Whatever the records below hold, copy it all out exactly.

[Collected data entries]
>>

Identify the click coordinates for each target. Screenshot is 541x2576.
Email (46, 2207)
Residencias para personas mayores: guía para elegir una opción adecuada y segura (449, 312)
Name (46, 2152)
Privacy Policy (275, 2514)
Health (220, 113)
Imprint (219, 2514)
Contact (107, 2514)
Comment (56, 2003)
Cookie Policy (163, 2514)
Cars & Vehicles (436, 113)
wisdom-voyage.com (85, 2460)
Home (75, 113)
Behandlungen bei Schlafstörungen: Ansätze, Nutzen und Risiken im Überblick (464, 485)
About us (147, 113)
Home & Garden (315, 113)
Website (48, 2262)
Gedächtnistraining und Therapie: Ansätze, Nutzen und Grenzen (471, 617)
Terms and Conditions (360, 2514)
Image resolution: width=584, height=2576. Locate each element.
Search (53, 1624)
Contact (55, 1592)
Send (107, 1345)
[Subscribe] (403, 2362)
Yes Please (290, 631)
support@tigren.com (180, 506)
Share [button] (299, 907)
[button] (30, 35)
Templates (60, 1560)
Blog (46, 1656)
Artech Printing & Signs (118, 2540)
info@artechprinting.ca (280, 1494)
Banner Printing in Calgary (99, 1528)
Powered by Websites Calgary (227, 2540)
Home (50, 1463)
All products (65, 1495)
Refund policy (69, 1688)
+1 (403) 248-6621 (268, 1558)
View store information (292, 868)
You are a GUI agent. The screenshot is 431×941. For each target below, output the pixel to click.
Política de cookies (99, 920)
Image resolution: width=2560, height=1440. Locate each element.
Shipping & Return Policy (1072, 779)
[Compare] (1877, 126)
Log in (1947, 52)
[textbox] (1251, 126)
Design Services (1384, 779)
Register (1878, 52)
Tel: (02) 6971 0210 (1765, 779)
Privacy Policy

<<

SOLUTION BELOW »
Identify the click coordinates for each target. Screenshot is 541x2576.
Email (46, 2207)
Residencias para personas mayores: guía para elegir una opción adecuada y segura (449, 312)
Name (46, 2152)
Privacy Policy (275, 2514)
Health (220, 113)
Imprint (219, 2514)
Contact (107, 2514)
Comment (56, 2003)
Cookie Policy (163, 2514)
Cars & Vehicles (436, 113)
wisdom-voyage.com (85, 2460)
Home (75, 113)
Behandlungen bei Schlafstörungen: Ansätze, Nutzen und Risiken im Überblick (464, 485)
About us (147, 113)
Home & Garden (315, 113)
Website (48, 2262)
Gedächtnistraining und Therapie: Ansätze, Nutzen und Grenzen (471, 617)
Terms and Conditions (360, 2514)
Image resolution: width=584, height=2576. Locate each element.
Search (53, 1624)
Contact (55, 1592)
Send (107, 1345)
[Subscribe] (403, 2362)
Yes Please (290, 631)
support@tigren.com (180, 506)
Share [button] (299, 907)
[button] (30, 35)
Templates (60, 1560)
Blog (46, 1656)
Artech Printing & Signs (118, 2540)
info@artechprinting.ca (280, 1494)
Banner Printing in Calgary (99, 1528)
Powered by Websites Calgary (227, 2540)
Home (50, 1463)
All products (65, 1495)
Refund policy (69, 1688)
+1 (403) 248-6621 (268, 1558)
View store information (292, 868)
You are a GUI agent. The screenshot is 431×941. For each target below, output the pixel to click.
Política de cookies (99, 920)
Image resolution: width=2560, height=1440. Locate each element.
Shipping & Return Policy (1072, 779)
[Compare] (1877, 126)
Log in (1947, 52)
[textbox] (1251, 126)
Design Services (1384, 779)
Register (1878, 52)
Tel: (02) 6971 0210 (1765, 779)
Privacy Policy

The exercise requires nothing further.